Galileo was one of the learned Italians attracted to Venice. At the age of twenty-eight he was appointed by the Venetian authorities as principal lecturer in mathematics at the University of Padua, a Venetian colony, and he stayed in that institution for the next eighteen years. He devoted himself to the pure and applied sciences, inventing the thermometer and the telescope during his residence there, and his appeals to the Venetian administration for patronage were based upon a very practical determination. He understood the true nature of the city very well. When in 1609 he devised the first telescope, he wrote to the reigning doge that the invention “may be of inestimable service for every business by land and sea; for it is thus possible, at sea, to discover the enemy’s vessels and sail at a far greater distance than is customary.” He displayed the powers of the telescope from the top of the campanile in Saint Mark’s Square, and the Venetian officials were duly impressed. A few weeks later he was appointed professor of astronomy for life, with three times the highest pay ever granted to any lecturer in Padua.

So we may celebrate the practical genius of Venice. There were no visionaries in Venice. They produced no Machiavelli and no Plato. There was no speculation on utopias. There was no concern for dogma or theory. There was no real interest in pure or systematic knowledge as such; empirical knowledge was for the Venetians the key to truth. Experience, rather than reason, was the furnace in which solutions were to be forged. In this they were also very close to the English genius. The Venetians were well known for their adaptability and their common sense; in diplomatic negotiations they were inclined to compromise and to accommodate varying points of view. In the affairs of the world they tended to be efficient and unsentimental.

There may have been no great poetry in the city, but there were important texts on hydrostatics and geography, on hydraulics and astronomy. The Venetians also possessed a practical inventiveness, in pursuits as different as glass- and instrument-making. They invented easel-painting as well as the science of statistics. The real intellectual success of Venice, however, came in the practical manufacture of books. The first licence to print was issued in 1469. Just eighteen or nineteen years after the invention of movable-type printing by Johannes Gutenberg, the Venetian senate announced that “this peculiar invention of our time, altogether unknown to former ages, is in every way to be fostered and advanced.” In this, the senators were five years ahead of William Caxton.

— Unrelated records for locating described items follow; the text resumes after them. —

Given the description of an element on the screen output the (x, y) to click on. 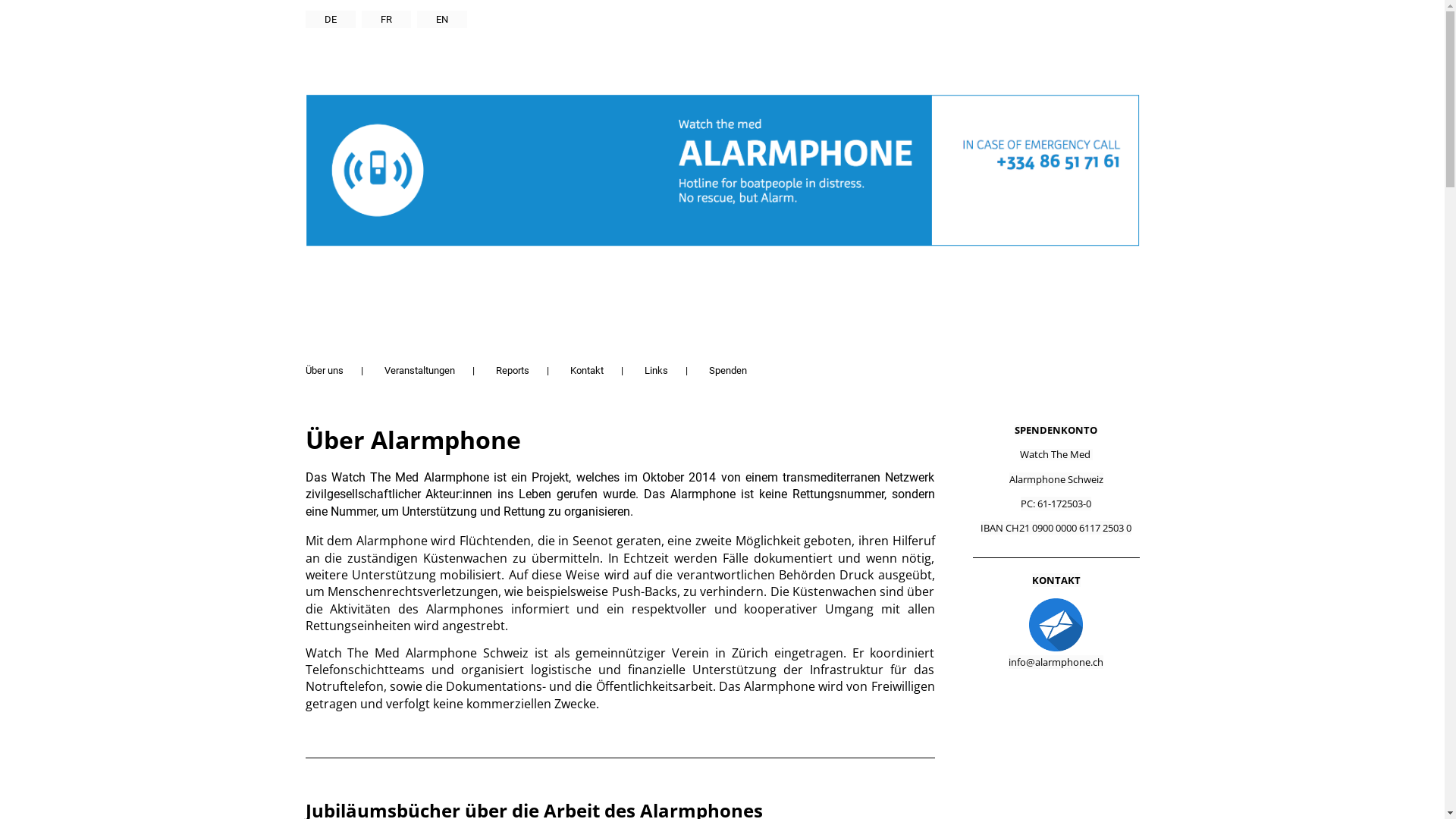
Veranstaltungen Element type: text (418, 370)
Spenden Element type: text (727, 370)
EN Element type: text (442, 19)
Reports Element type: text (512, 370)
Links Element type: text (656, 370)
DE Element type: text (329, 19)
FR Element type: text (385, 19)
Kontakt Element type: text (586, 370)
Given the description of an element on the screen output the (x, y) to click on. 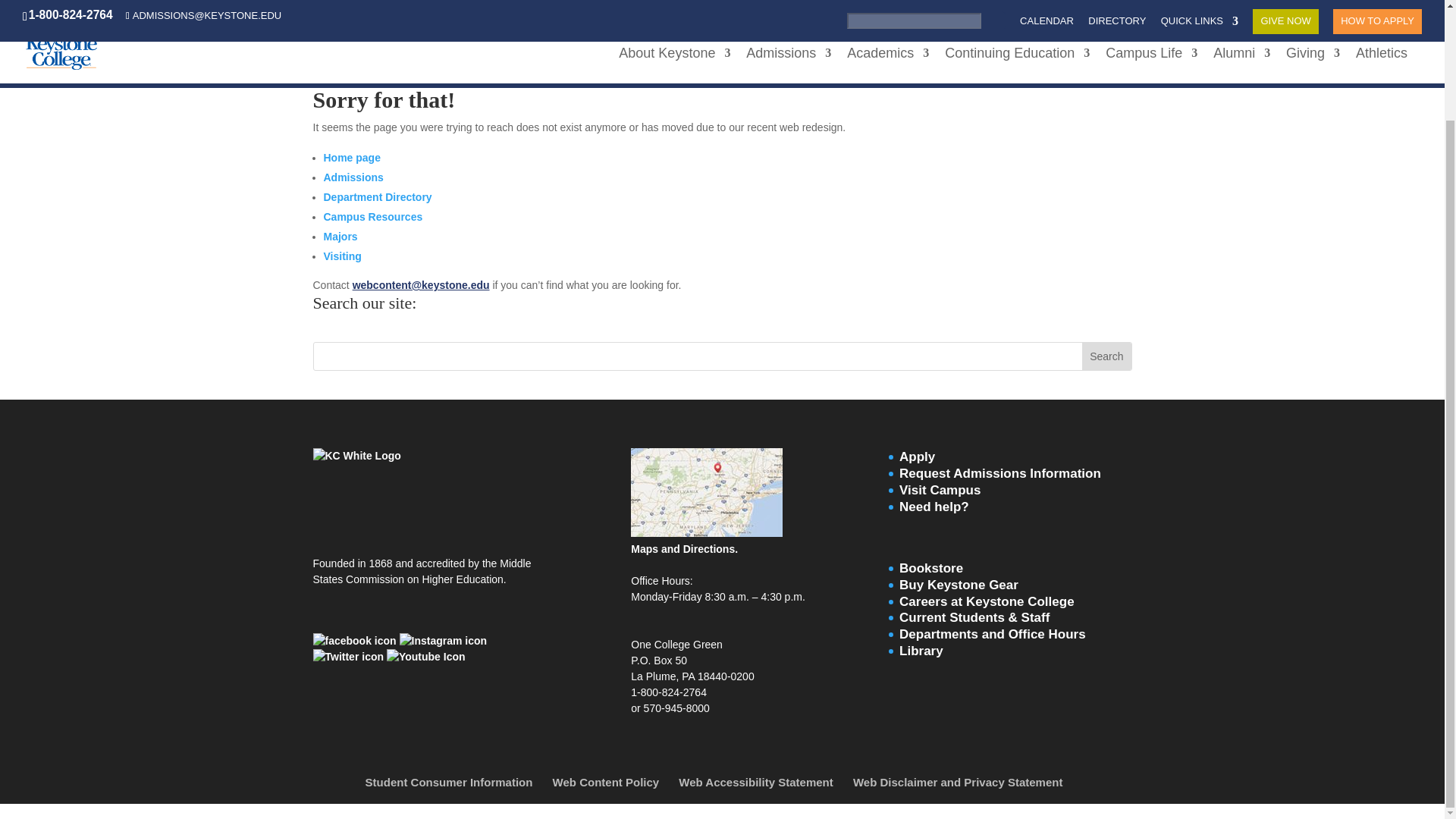
Search (1106, 356)
Search (1106, 356)
Maps (706, 532)
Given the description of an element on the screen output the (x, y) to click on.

The Venetian authorities had sensed a commercial opportunity, and the city soon became the centre of European printing. They created the privilege of copyright for certain printed works in 1486, so the investment of the printers was guaranteed; it was the first legislation for copyright in the world. Venetian bankers underwrote the costs of the new ventures. The paper came from Venetian territory near Lake Garda. All the conditions, for what would now be called mass production and mass marketing, were in place; indeed printing was the first form of mass production technology, creating identical objects at identical cost. It was only right, and natural, that Venice should be the pioneer of that trade. Venice, in 1474, was said to be “stuffed with books.” At the time of the Counter-Reformation, too, the authorities maintained a more liberal attitude towards censorship than the other city-states of Italy. At the beginning of the sixteenth century there were almost two hundred print shops, producing a sixth of all the books published in Europe.

Venice excelled in printing, rather than creating, literature. Its most famous printer, Aldus Manutius, was a wandering scholar from Bassanio near Rome. He came to Venice as a lecturer, and despite his great learning he was soon imbued with the commercial spirit of the city. He became aware that knowledge of the classics could be wrapped up in packages like bales of raisins; he could turn learning into a commodity. So in 1492 he formed a workshop for the production of Greek texts. In this pursuit he was aided by the Greek scholars who had fled from ruined Byzantium with the words of the past in their heads. They brought with them, too, manuscripts and commentaries. Almost by accident Venice found itself at the forefront of the revival of learning. Its commercial spirit had consequences in the sphere of the intellect.